» WRITTEN REQUEST 1
Shorten the paragraph starting "Judging from the responses" in the Battlestar Galactica finale post into a brief bulleted list that keeps its main facts.
» WRITTEN REQUEST 2
Write the next part of the Battlestar Galactica finale post, picking up right after its last sentence.

* START SELECTED PASSAGE *

Alright, since we all apparently have a bit of trepidation about making sense of what we saw here, I'll just repost my ramblings from my blog.

-----

I spent a good chunk of the evening watching the Battlestar Galactica finale (***SPOILER WARNING!***), which I did all by my lonesome since Christine declared the series "too depressing" after the episode where Caprica Six lost her baby. Her loss. I thought it was pretty fascinating up until the end, with the events of the lead-in episodes such as the Sharons playing switcheroo and the Galactica crew herocially embarking on a final one-way mission, being particularly riveting. At the same time, shows like this, where part of the appeal is their ability to make you feel for the characters and to punch you in the gut with surprises that remind you the bottom can always drop out farther, tend to be better in the middle than at the end. Because there's a sense of "damned if you do and damned if you don't" - end on a happy note, and it doesn't seem true to the tone of the series. End on a nihilistic note, and what was the point of telling that whole story? BSG has some isolated moments where an episode or a season has ended on a hopeful note - either small things like when Seelix became a pilot (a hint that people's hopeless roles in the social caste system could actually change), or big revelations like when Starbuck returned and said she'd been to Earth. But ending the series is final. You can't really have it both ways.

Judging from the responses of various Internet denizens that I stayed up late reading, the BSG finale was a bit of a disaster. I didn't think it was terrible. I definitely thought it was bottom-heavy, though. The first hour was a total shoot-em-up blast, pulse-pounding action every minute, and of course this show couldn't go out without a CGI bang. But they got Hera back and basically blew the enemy Cylons to hell halfway through. Some more metaphysical stuff like the "Opera House" vision was finally explained, and we even got a little vigilante justice for Tory's murder of Cally (which happened so long ago I figured people had forgotten about it). Good stuff. Then the show took a huge gamble - namely, that we'd be able to follow a "realistic sci-fi" series down a sudden path that firmly clinged to the "leap of faith". Head Six and head Baltar revelaed themselves to be angels. Starbuck's constant puzzling over a Bob Dylan song turned out to be the big deus ex machina - punching in the notes as coordinates somehow led Galactica to Earth 2.0. No, really. The first Earth we saw was just a decoy. They faked us out in Season 3, showing us identifiable continents and stuff, and then taking us to a demolished planet that we only assumed was the same place. All bets were off. This was no longer science fiction. This was fantasy taking place aboard a spaceship.

* END SELECTED PASSAGE *
* START DATA BLOCK *

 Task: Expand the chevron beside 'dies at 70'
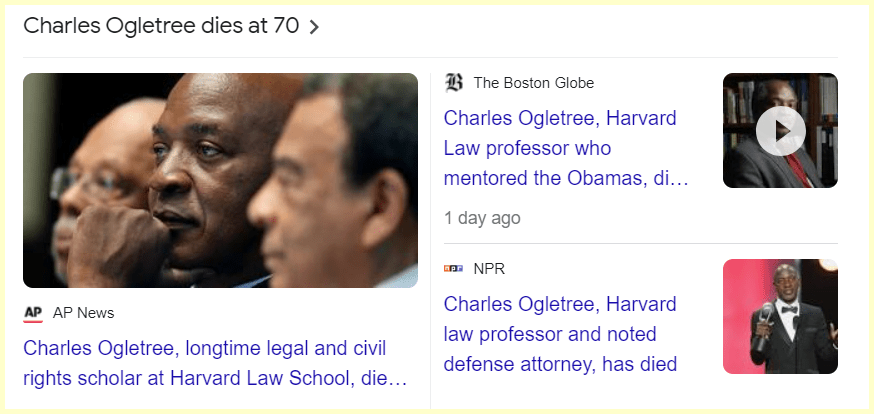314,27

* END DATA BLOCK *

» FINAL ANSWER 1
- Online reactions I read late into the night called the finale a bit of a disaster. I didn't think it was terrible, but it was bottom-heavy.
- The first hour was nonstop action with a big CGI bang. Hera was recovered and the enemy Cylons were wiped out halfway through.
- The "Opera House" vision was explained, and Tory finally paid for murdering Cally.
- The show then gambled on a "leap of faith." Head Six and head Baltar turned out to be angels. The notes of the Bob Dylan song Starbuck kept puzzling over became coordinates that led Galactica to Earth 2.0.
- The Earth shown in Season 3 was only a decoy.
- The result was no longer science fiction but fantasy set aboard a spaceship.

» FINAL ANSWER 2
And so we spent the last hour of the series crawling along as the BSG crew found themselves at peace, amidst a prehistoric National Geographic documentary somewhere deep in the heart of Africa. This wasn't bad - a little slow for my tastes and with as many "you only thought that was the end" act-outs as Return of the King, but to be fair, the show was about the characters, and it made sense to meditate on who these people were before the fall and who they had become over the course of the series. But it also made things a bit predictable. Now we knew we were going to be subjected to the chick flick cliche of Laura Roslin passing away slowly and peacefully. (I do like that Eddie Olmos and Mary MacDonnell played it so low-key instead of trumpeting the melodrama and going for too-obvious Emmy moments... and it did totally kill me when she passed and he silently put the ring on her finger.) And I get why they'd choose to play it coy and leave the nature of Starbuck's rebirth ambiguous... but seriously? Having her just disappear into the wind like that during an innocuous conversation with Apollo? I didn't want Starbuck and Apollo paired up as a couple at the end of the series, so I guess this beats "And they lived happily ever after and had a bunch of little nuggets with tons of angst and mommy issues on top of their frakkin' daddy issues", but I kind of felt cheated to go for almost two years expecting some sort of "She's the daughter of a Cylon" type explanation, only to get not explanation at all. Can you imagine the uproar if Lost finished its entire run and never explained what the monster was or why Christian Shepard was alive on the island? Yeah. This feels kinda like that.

As for the epilogue, that was pretty fascinating, but also more than a bit heavy-handed. Really strange, for Ron Moore to play up the ambiguous morality and not wanting to preach directly at the audience for the entire series, only to tell us at the end, "All of this war and terrorism and inventing artificial intelligence that outsmarts its creator sort of crap doesn't happen to happen in the real world if we don't let it, get it you knuckleheads?" Absolutely awesome that Hera turned out to be "mitochondrial Eve", but really, Head Six and Head Baltar turn into Earth's guardian angels, serving a God who doesn't like to be called God and is neither good nor evil? Whatever.

I liked more than I didn't like about that finale, but I guess I was expecting something a little more ironic, or at least more subtle about the message that I think a lot of us already understood to be the underlying theme of the series. BSG always treated its audience like they were smart (except for occasional episodes like Black Market that were a bit of a diatribe). I guess it just goes to show that even the geniuses who make some of the best TV I've ever watched (this show was seriously feature film quality at most times) can be suspectible to the temptation to get overly sentimental.

On the upside, at least we still have The Plan. I don't mind spending a couple hours rooting for the bad guys!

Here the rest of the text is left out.